Segment Start: Information shown

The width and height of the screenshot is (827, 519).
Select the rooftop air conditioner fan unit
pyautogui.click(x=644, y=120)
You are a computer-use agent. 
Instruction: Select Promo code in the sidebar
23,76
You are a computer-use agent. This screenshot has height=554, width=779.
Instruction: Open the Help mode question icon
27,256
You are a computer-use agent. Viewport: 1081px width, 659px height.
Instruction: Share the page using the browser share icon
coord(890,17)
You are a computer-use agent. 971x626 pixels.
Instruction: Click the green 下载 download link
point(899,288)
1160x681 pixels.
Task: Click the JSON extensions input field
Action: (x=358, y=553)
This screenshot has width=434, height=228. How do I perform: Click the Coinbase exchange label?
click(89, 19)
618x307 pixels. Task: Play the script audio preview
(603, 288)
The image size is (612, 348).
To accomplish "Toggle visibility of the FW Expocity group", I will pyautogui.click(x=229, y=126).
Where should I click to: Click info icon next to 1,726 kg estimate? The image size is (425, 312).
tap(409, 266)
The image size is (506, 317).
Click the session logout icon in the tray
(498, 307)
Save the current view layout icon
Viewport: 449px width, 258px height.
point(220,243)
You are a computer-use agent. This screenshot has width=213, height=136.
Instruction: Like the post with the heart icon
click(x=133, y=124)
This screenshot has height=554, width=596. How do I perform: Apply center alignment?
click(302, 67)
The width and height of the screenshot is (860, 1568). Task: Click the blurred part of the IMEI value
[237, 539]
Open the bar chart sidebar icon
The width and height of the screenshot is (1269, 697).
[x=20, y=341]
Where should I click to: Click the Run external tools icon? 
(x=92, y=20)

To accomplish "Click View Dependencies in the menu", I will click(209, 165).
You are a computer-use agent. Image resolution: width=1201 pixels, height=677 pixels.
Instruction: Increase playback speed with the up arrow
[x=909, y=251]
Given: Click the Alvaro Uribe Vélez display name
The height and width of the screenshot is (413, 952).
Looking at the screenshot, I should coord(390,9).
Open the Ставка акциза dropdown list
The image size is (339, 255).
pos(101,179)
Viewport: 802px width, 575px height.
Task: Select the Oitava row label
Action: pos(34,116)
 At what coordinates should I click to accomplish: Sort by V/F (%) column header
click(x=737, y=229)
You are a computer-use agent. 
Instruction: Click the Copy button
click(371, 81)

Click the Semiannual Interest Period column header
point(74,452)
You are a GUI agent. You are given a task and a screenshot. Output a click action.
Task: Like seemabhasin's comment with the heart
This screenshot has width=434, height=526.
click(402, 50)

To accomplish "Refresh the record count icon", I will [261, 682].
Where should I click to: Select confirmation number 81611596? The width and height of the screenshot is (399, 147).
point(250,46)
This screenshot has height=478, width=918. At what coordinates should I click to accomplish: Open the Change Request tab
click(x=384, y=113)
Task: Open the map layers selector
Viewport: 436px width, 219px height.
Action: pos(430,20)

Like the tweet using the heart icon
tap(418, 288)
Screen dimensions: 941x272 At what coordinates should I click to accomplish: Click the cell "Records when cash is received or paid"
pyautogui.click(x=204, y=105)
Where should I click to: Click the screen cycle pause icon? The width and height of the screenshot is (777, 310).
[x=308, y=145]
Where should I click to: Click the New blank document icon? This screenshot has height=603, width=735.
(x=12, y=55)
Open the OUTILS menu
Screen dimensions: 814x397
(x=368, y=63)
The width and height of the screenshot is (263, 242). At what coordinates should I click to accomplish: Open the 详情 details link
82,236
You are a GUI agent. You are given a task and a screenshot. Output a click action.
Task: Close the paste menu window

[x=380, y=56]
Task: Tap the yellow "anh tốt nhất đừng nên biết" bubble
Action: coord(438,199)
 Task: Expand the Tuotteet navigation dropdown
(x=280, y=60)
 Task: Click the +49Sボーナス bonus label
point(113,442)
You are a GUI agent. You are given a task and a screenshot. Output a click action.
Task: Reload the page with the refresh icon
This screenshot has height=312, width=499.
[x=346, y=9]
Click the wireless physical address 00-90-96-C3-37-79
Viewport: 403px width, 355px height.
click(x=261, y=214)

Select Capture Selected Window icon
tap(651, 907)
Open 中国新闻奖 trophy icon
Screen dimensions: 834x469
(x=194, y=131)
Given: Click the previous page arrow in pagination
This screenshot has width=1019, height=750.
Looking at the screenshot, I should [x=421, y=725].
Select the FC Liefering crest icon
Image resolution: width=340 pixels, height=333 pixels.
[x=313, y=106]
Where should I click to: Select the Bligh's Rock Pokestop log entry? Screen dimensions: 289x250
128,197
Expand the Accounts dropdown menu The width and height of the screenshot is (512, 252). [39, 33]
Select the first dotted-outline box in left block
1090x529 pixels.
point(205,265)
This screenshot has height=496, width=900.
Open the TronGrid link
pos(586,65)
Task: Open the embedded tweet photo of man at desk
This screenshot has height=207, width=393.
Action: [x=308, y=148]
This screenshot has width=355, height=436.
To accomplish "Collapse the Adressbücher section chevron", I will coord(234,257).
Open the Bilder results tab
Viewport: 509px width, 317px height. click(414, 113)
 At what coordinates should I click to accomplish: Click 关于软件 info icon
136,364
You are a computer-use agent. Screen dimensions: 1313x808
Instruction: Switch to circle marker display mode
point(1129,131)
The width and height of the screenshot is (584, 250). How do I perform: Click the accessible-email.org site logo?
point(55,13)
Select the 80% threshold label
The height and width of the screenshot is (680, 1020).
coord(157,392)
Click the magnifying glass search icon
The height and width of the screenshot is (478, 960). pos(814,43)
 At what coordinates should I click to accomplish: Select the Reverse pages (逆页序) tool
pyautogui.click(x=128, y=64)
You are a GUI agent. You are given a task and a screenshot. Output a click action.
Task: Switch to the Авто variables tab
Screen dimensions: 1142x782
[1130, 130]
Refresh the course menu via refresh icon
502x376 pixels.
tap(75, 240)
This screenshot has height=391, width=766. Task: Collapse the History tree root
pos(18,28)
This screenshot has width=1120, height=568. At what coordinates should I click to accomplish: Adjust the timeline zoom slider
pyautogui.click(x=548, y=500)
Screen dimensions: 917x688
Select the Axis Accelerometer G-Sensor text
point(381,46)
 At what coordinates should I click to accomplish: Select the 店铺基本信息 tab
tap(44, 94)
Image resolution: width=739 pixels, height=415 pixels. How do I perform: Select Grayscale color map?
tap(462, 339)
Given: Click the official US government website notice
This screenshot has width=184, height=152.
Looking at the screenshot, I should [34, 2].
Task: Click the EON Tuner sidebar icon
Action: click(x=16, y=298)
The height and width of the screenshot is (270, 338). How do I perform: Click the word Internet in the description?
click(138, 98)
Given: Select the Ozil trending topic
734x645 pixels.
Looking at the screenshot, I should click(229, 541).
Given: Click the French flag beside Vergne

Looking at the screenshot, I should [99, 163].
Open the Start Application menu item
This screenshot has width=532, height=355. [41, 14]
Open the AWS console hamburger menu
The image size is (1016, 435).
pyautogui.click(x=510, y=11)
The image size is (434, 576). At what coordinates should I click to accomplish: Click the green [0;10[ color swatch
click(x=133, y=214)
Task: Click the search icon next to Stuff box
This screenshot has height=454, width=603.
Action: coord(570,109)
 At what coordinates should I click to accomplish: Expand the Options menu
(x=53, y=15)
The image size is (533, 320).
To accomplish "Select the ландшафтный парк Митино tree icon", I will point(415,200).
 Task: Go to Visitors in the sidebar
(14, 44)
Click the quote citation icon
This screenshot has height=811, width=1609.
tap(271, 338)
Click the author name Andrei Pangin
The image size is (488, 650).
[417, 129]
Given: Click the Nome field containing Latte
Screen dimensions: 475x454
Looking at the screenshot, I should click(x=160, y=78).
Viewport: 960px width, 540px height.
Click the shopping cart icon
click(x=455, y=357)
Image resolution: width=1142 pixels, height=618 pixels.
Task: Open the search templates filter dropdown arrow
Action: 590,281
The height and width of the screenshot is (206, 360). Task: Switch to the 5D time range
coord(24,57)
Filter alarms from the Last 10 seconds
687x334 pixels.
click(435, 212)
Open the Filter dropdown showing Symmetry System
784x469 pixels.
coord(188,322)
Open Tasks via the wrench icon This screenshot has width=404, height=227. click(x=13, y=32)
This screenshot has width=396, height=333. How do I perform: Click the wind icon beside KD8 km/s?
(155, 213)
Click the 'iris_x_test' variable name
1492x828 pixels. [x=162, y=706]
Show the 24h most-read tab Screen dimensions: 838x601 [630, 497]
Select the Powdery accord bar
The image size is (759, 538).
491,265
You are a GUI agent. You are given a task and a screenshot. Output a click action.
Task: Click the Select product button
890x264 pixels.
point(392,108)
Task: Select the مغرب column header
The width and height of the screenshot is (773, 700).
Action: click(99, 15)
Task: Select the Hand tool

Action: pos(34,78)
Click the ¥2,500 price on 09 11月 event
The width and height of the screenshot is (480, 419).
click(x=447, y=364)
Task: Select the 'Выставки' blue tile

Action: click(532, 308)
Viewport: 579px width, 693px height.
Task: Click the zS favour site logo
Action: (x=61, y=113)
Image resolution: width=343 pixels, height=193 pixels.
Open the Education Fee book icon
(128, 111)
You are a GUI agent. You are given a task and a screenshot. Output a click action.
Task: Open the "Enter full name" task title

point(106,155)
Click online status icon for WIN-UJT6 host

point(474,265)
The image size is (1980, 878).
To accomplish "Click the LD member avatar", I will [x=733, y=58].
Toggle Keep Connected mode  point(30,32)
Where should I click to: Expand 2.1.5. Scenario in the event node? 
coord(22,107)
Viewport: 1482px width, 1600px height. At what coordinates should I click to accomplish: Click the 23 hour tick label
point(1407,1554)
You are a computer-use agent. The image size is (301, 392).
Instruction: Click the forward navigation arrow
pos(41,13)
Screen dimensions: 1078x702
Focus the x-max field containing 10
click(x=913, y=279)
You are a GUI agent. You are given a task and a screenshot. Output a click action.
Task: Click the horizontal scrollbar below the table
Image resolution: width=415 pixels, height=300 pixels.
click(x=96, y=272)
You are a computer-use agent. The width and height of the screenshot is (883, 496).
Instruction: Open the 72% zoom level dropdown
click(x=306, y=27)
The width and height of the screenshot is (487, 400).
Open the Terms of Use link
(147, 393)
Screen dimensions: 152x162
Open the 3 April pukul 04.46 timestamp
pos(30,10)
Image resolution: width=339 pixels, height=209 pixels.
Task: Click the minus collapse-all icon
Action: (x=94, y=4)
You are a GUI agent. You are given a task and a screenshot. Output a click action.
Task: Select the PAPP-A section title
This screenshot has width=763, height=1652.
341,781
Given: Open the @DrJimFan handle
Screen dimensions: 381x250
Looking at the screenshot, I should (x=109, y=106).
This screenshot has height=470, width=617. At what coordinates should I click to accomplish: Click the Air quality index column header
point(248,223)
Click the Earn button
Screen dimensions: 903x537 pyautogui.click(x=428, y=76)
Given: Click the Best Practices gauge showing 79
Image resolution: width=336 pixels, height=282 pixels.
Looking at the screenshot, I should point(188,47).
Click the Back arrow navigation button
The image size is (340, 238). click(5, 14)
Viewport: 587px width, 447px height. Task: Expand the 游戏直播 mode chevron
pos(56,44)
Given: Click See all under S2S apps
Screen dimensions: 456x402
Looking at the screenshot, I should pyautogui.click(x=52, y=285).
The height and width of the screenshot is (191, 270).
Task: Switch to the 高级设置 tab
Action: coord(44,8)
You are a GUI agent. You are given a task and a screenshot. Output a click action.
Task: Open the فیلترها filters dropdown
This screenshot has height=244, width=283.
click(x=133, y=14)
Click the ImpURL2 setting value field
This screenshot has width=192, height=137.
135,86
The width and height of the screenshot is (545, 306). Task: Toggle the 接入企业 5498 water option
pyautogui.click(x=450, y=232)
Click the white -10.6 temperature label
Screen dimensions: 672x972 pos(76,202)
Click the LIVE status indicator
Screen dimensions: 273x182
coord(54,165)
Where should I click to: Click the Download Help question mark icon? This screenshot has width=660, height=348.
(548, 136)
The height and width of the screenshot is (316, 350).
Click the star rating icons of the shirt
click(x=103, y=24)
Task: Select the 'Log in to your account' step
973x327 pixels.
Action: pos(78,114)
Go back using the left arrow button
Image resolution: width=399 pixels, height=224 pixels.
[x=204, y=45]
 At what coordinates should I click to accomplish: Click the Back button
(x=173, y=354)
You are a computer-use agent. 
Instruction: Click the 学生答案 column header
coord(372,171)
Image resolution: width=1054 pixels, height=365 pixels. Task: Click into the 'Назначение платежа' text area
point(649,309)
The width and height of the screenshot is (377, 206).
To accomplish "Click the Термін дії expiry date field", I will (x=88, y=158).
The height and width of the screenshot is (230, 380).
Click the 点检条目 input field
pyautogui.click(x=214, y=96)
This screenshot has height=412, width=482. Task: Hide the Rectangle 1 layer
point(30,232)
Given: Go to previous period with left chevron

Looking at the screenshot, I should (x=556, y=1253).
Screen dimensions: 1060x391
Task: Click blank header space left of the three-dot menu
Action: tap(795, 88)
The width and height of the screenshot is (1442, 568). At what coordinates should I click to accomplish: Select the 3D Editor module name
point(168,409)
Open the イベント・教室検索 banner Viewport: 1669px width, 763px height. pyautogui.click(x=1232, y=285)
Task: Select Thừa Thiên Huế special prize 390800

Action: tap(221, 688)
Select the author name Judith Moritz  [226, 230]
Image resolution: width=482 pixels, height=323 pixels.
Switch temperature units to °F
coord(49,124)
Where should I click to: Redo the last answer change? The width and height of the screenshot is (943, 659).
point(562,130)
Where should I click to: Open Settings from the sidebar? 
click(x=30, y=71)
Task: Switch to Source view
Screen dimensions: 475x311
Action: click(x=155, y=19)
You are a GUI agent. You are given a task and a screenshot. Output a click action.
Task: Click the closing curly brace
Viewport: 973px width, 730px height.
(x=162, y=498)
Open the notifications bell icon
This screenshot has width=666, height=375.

Segment End: Information shown

→ **Work to be completed**: What is needed is an exact copy of the entries above, from the first line through the line holding "The image size is (612, 348).", with both of those lines kept; please give nothing else.

→ **Task solution**:
The width and height of the screenshot is (827, 519).
Select the rooftop air conditioner fan unit
pyautogui.click(x=644, y=120)
You are a computer-use agent. 
Instruction: Select Promo code in the sidebar
23,76
You are a computer-use agent. This screenshot has height=554, width=779.
Instruction: Open the Help mode question icon
27,256
You are a computer-use agent. Viewport: 1081px width, 659px height.
Instruction: Share the page using the browser share icon
coord(890,17)
You are a computer-use agent. 971x626 pixels.
Instruction: Click the green 下载 download link
point(899,288)
1160x681 pixels.
Task: Click the JSON extensions input field
Action: (x=358, y=553)
This screenshot has width=434, height=228. How do I perform: Click the Coinbase exchange label?
click(89, 19)
618x307 pixels. Task: Play the script audio preview
(603, 288)
The image size is (612, 348).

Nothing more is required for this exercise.